> PROBLEM STATEMENT:
Images are to be excluded, and the rest of the data repeated exactly.

──────────

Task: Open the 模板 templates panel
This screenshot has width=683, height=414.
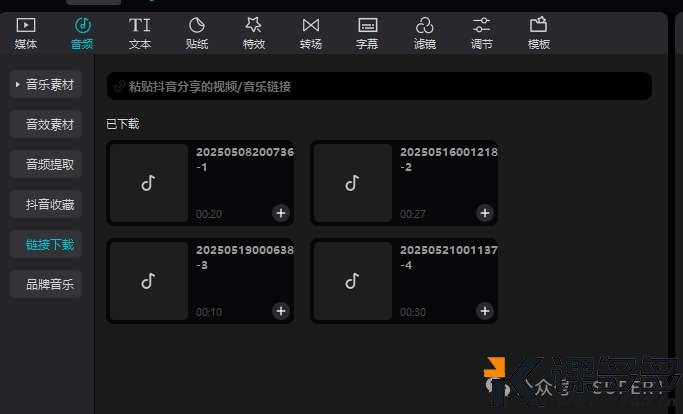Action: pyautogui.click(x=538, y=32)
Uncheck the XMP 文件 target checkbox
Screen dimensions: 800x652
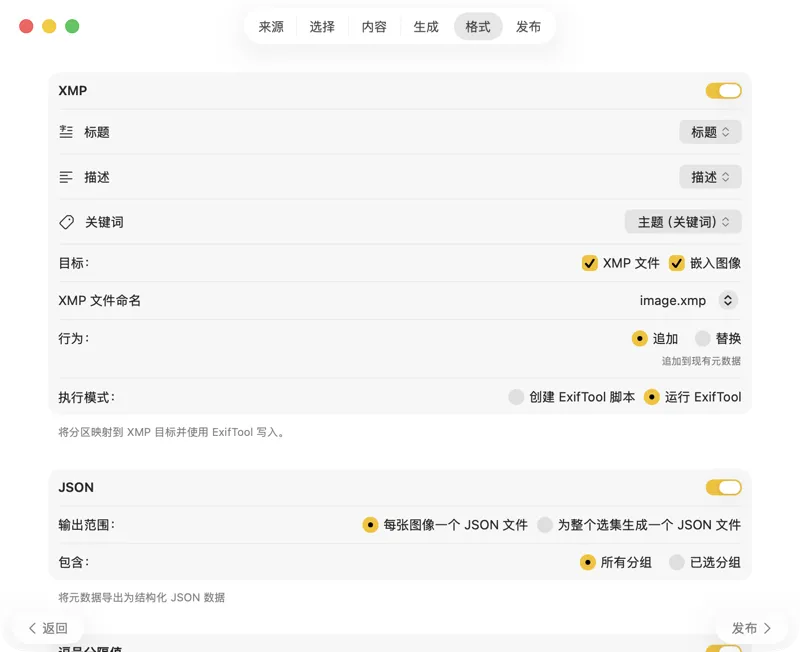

──────────

> YOUR SOLUTION:
Task: Open the 模板 templates panel
This screenshot has width=683, height=414.
Action: pyautogui.click(x=538, y=32)
Uncheck the XMP 文件 target checkbox
Screen dimensions: 800x652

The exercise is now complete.